As a state senator, Hassan authored legislation in 2008 to have the state join the Regional Greenhouse Gas Initiative, a voluntary cap-and-trade program among nine Northeast states aimed at reducing greenhouse gas emissions, and another bill to set the state's first renewable standard.

She expanded those efforts as governor by updating the state's 10-year energy plan and adopting strong efficiency and renewable standards for state agencies.

When environmental groups criticized Hassan, it was over her not taking a hard enough line against proposed energy developments in the state, which she saw as offering some economic benefits.

Greens say she was slow to oppose a natural gas pipeline that was slated to run through several towns in the state's southern tier. She did eventually oppose the Kinder Morgan pipeline, and the project was scrapped.

Critics also say she did not heed environmentalists' calls for burying the proposed 180-mile Northern Pass transmission line, which would carry hydropower from Canada to a power grid in the state. She only backed covering the parts of it running near or through the state's White Mountains.

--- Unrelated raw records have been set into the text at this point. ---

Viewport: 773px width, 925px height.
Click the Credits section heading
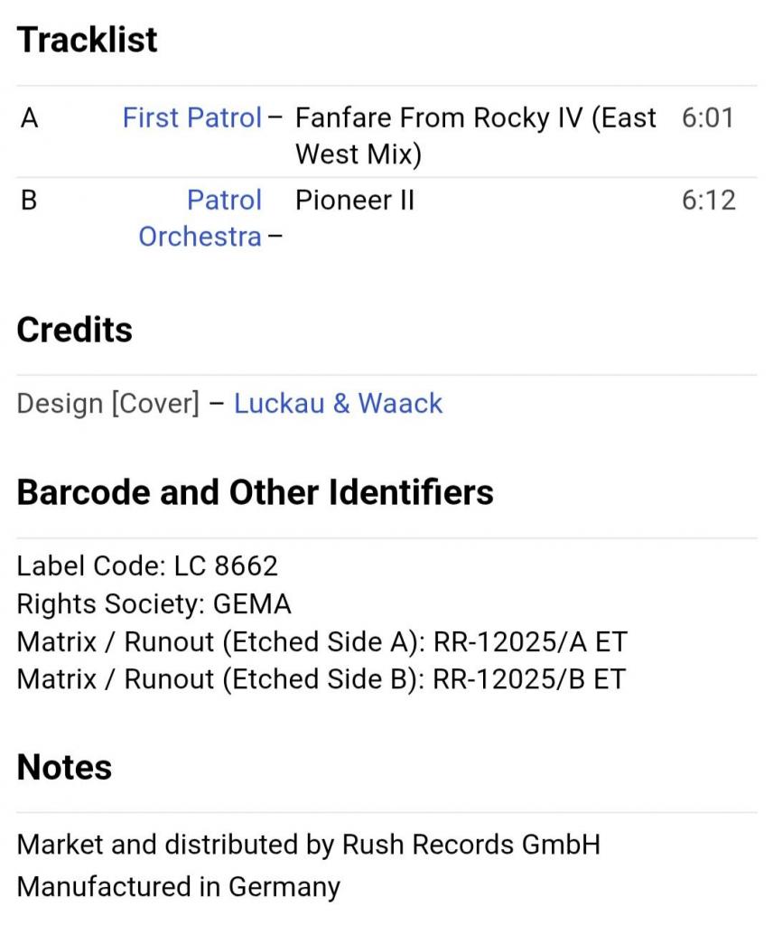(x=74, y=329)
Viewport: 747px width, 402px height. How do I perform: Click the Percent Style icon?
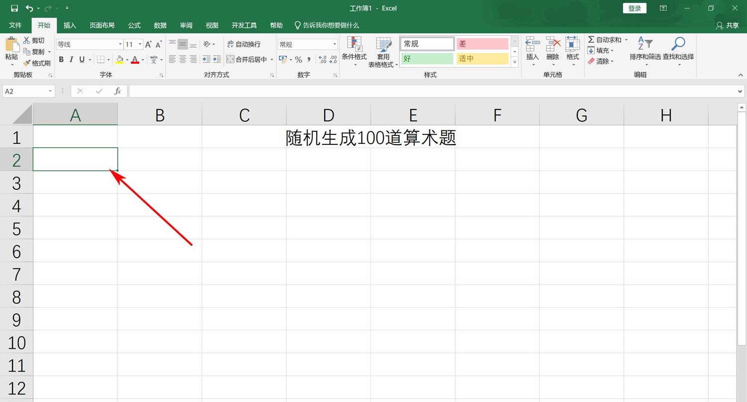tap(299, 60)
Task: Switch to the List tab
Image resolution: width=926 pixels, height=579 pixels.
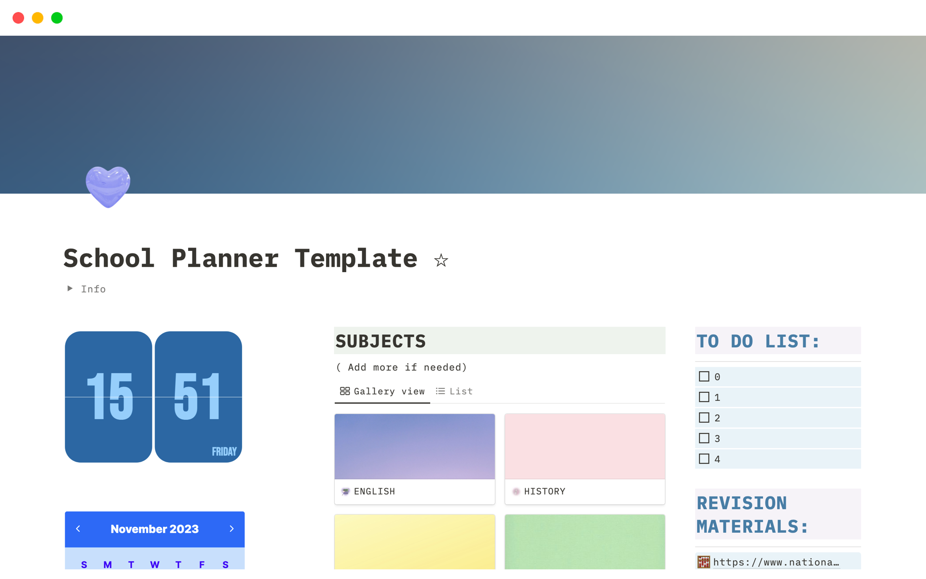Action: click(461, 391)
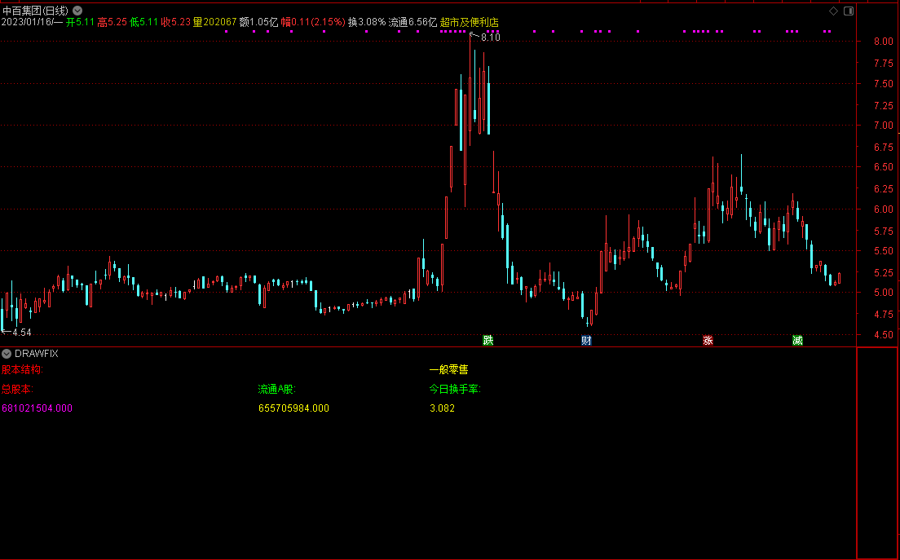900x560 pixels.
Task: Click the blue 财 event marker
Action: click(586, 340)
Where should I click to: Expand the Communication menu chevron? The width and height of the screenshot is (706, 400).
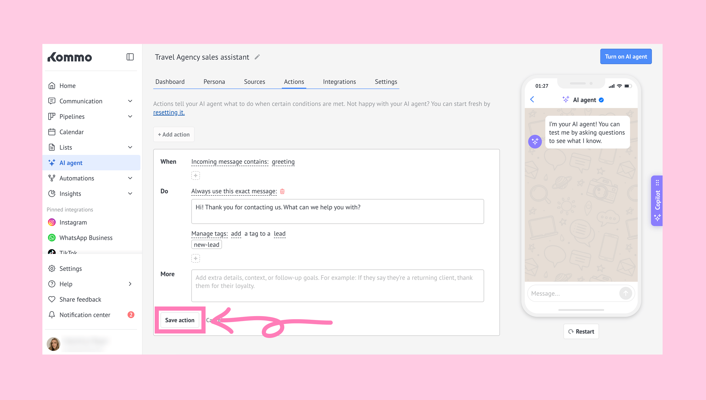130,101
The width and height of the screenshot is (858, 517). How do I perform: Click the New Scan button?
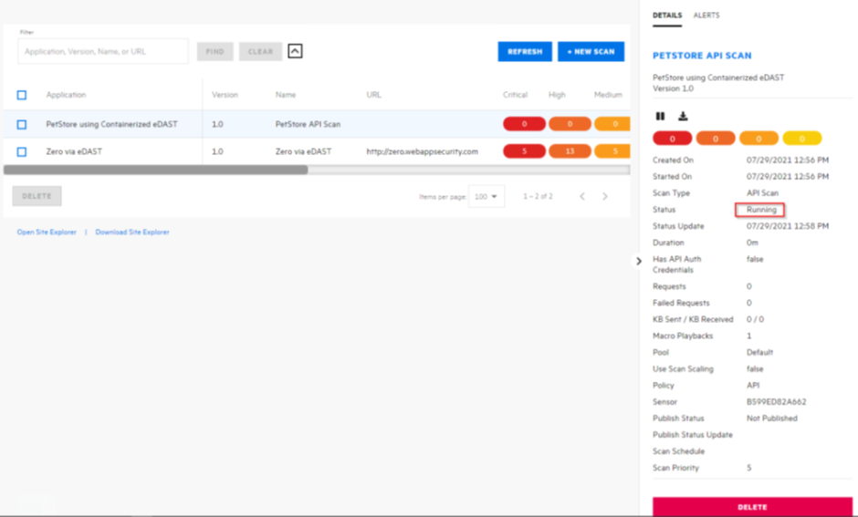tap(591, 52)
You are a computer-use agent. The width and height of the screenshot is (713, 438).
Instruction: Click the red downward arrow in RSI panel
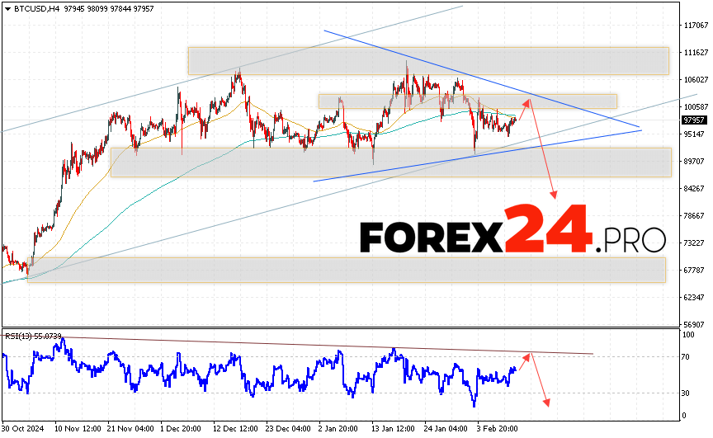point(540,380)
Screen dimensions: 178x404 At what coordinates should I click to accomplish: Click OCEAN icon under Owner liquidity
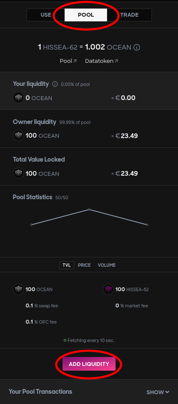(18, 136)
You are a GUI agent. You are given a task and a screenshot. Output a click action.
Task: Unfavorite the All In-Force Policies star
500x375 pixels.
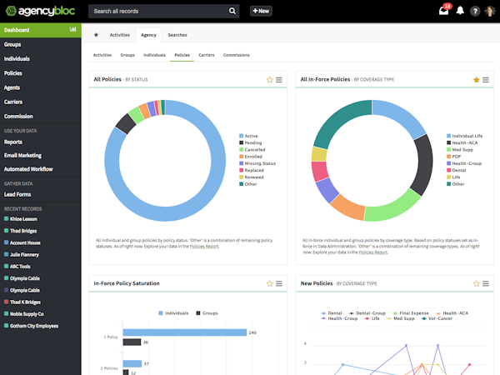point(476,80)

Hassan showed a willingness to take on the fossil fuel industry by backing the state's first increase in gas taxes since 1991. The increase, which raised the state's tax by 4 cents to 22 cents, has allowed New Hampshire to pursue millions of dollars in overdue infrastructure upgrades.

A Shaheen ally

Almost 20 years ago, Sen. Jeanne Shaheen (D-N.H.), then the Granite State's governor, gave Hassan her start in politics by appointing her as a citizen adviser to a state education committee. The duo are now the nation's first and second former female governors to serve in the Senate.

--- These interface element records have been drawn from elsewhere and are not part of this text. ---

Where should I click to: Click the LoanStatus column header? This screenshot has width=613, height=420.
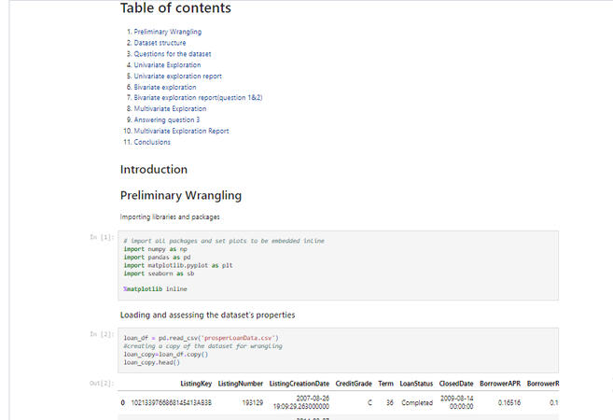(x=416, y=384)

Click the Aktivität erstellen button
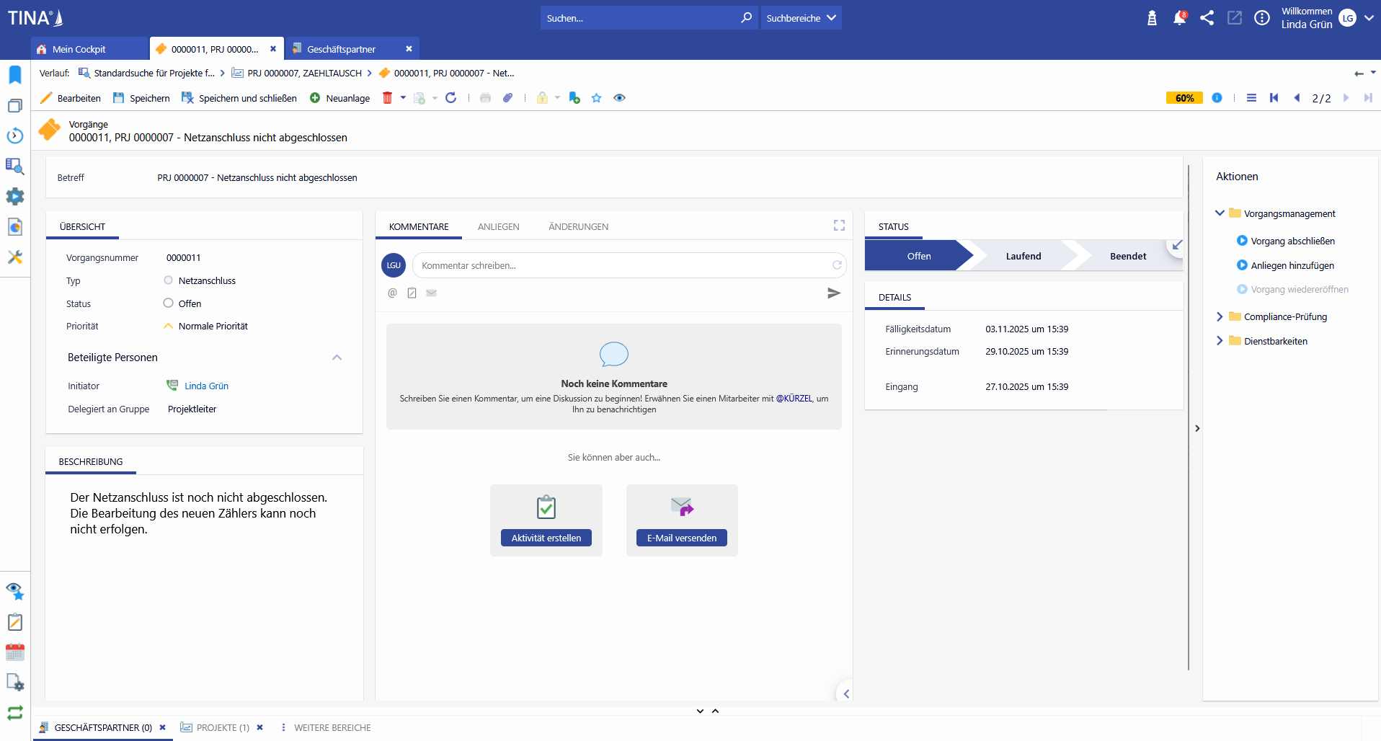(546, 538)
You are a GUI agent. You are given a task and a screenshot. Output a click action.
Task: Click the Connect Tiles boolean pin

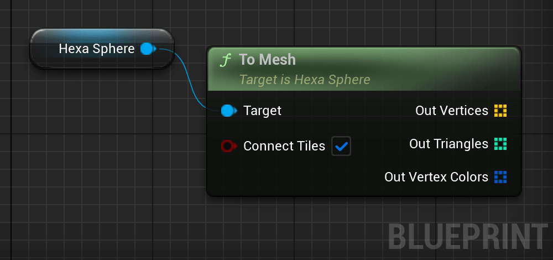228,146
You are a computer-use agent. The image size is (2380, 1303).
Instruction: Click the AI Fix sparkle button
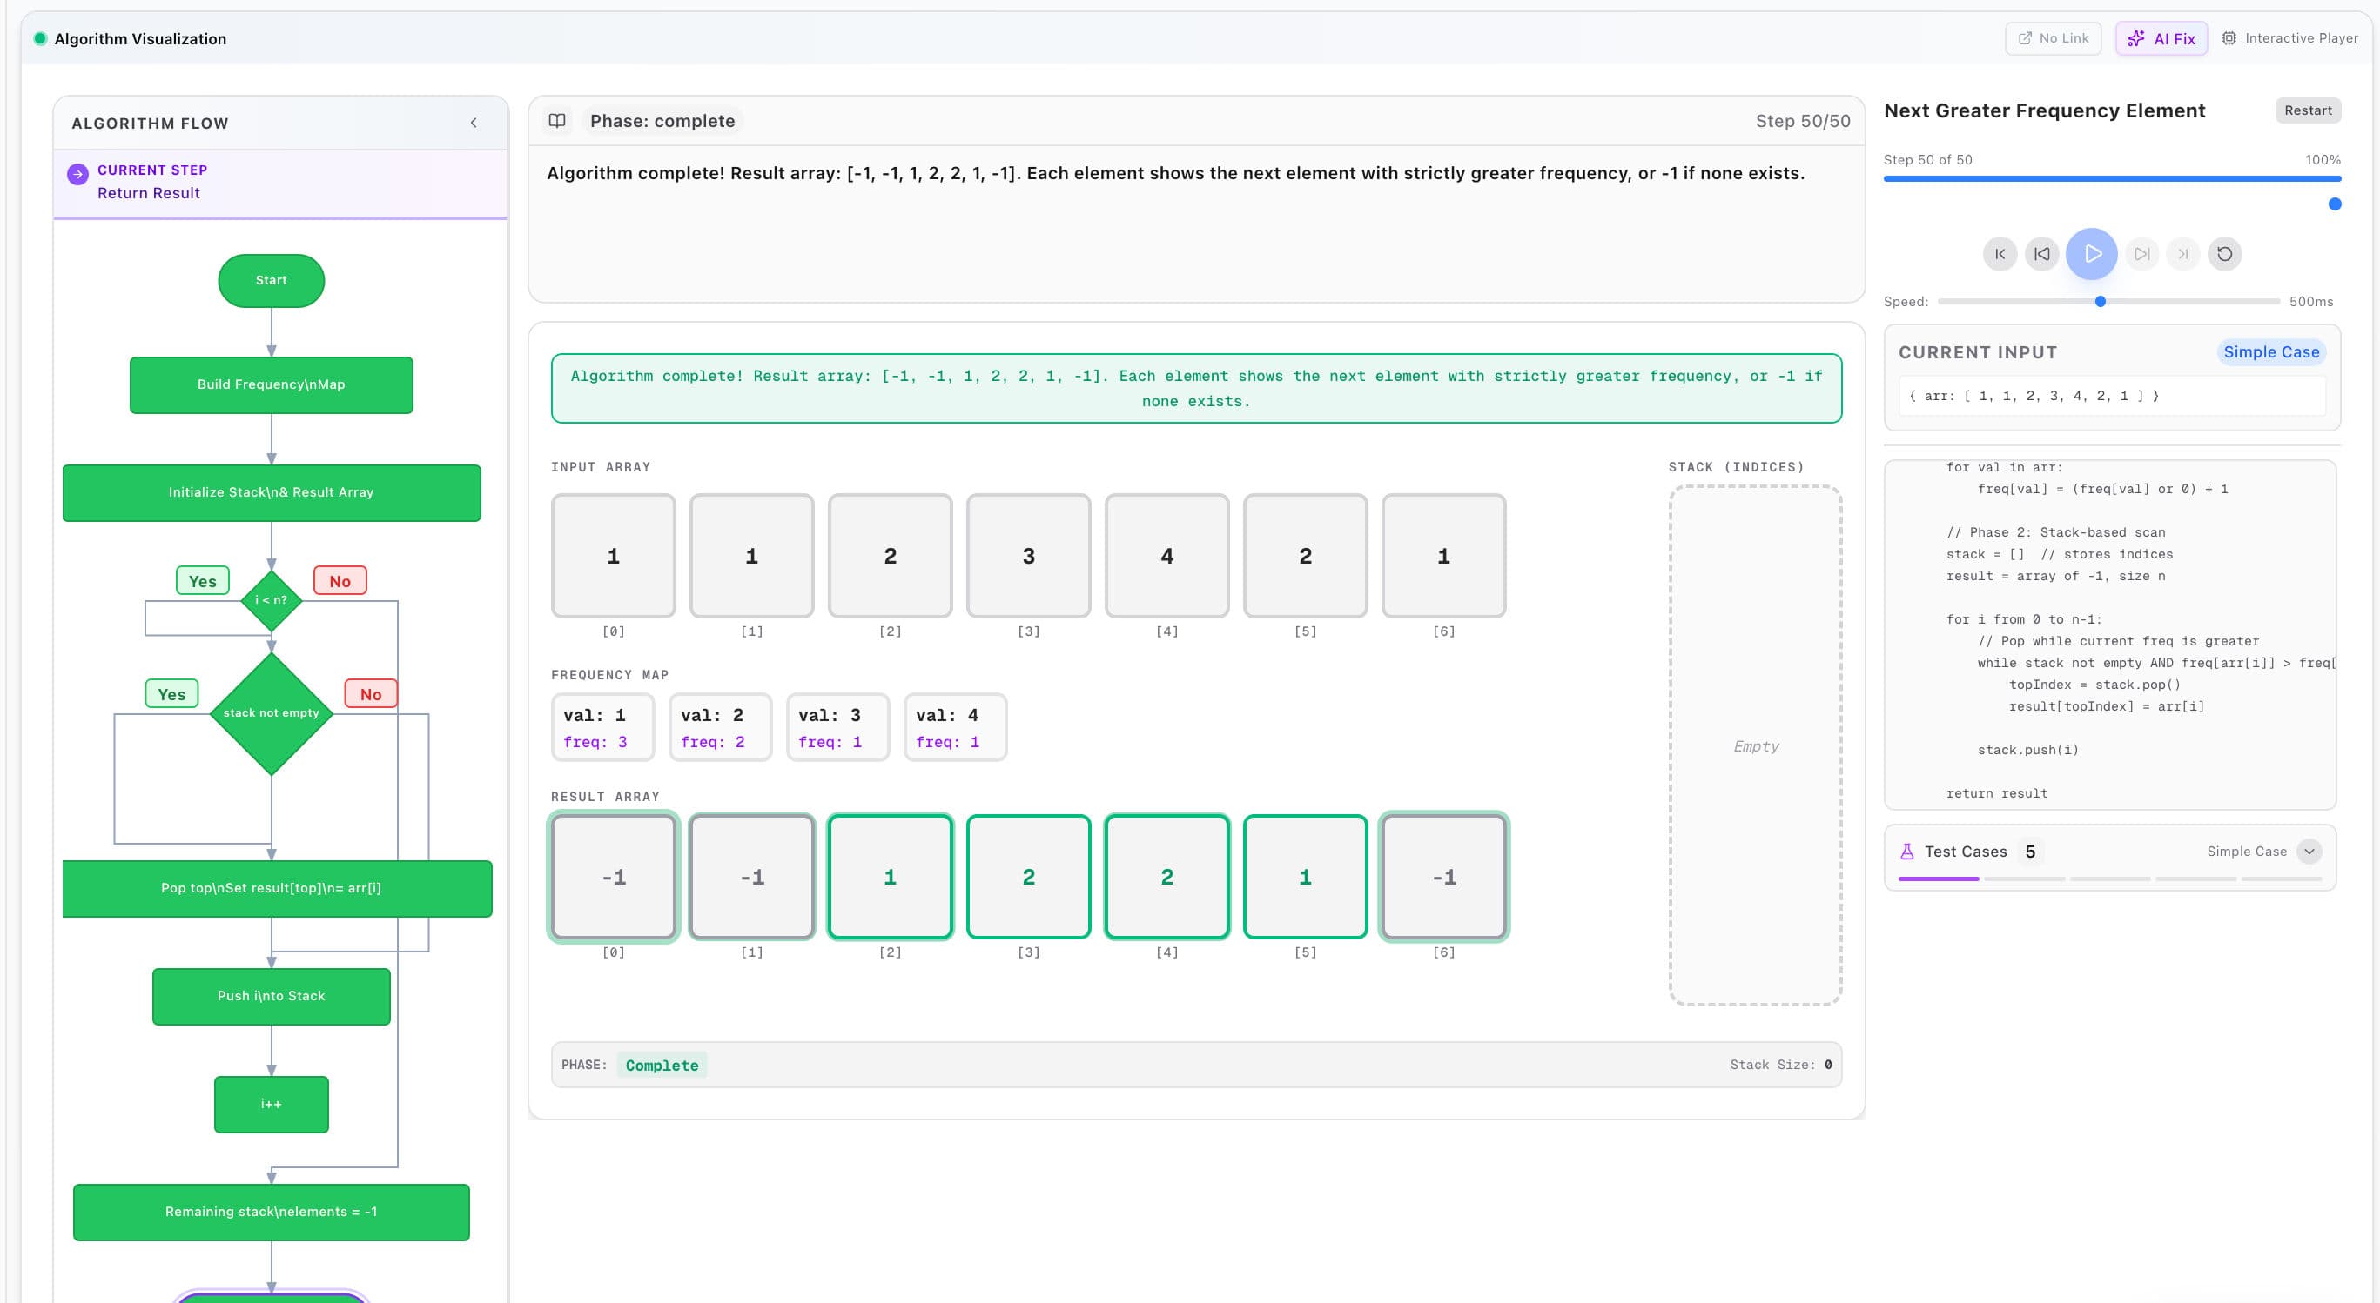[2161, 39]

A labor and employment attorney in Massachusetts, Hassan moved to New Hampshire in the 1990s after her husband, Tom Hassan, landed an administrative post at the prestigious Phillips Exeter Academy, where he retired as principal in 2015.

She said ensuring her son born with cerebral palsy would get a good education got her interested in public service and landed the appointment from Shaheen. (She also has an adult daughter.)

Her political and public service roots, however, go back farther than that state panel.

Her father, Robert Coldwell Wood, a political scientist, served as an undersecretary for President Lyndon Johnson's Department of Housing and Urban Development before becoming president of the University of Massachusetts. Her mother headed the local chapter of a Boston-area League of Women Voters.

Hassan failed in her first run for Senate in 2002 but then served three terms as a state senator beginning in 2004, including a stint as majority leader. After losing her Senate seat in a GOP wave in 2010, Hassan came back and won the first of her two two-year terms as governor in 2012.

After being re-elected in 2014, Hassan was heavily courted by national Democrats to run in 2016 against Ayotte, who was seen as a rising political star. In a campaign that shattered state records for spending, Hassan won by fewer than 1,000 votes out of more than 700,000 votes cast.

Both candidates touted moderate credentials to appeal to the state's famously independent electorate. But the election may have turned on Ayotte's refusal to vote for Donald Trump as president — a move that angered conservatives.

Terry Shumaker, a longtime New Hampshire political operative and former ambassador to Trinidad under President Clinton, said Shaheen is certain to be a "strong model" for Hassan in the Senate. He said both women can be "disagreeable without being disagreeable" and have reputations for being cautious politicians.

"I suspect Maggie will be a lot like Jeanne Shaheen and [former New York Sen.] Hillary Clinton in that she will do the work and you won't hear a lot of noise from her," he added.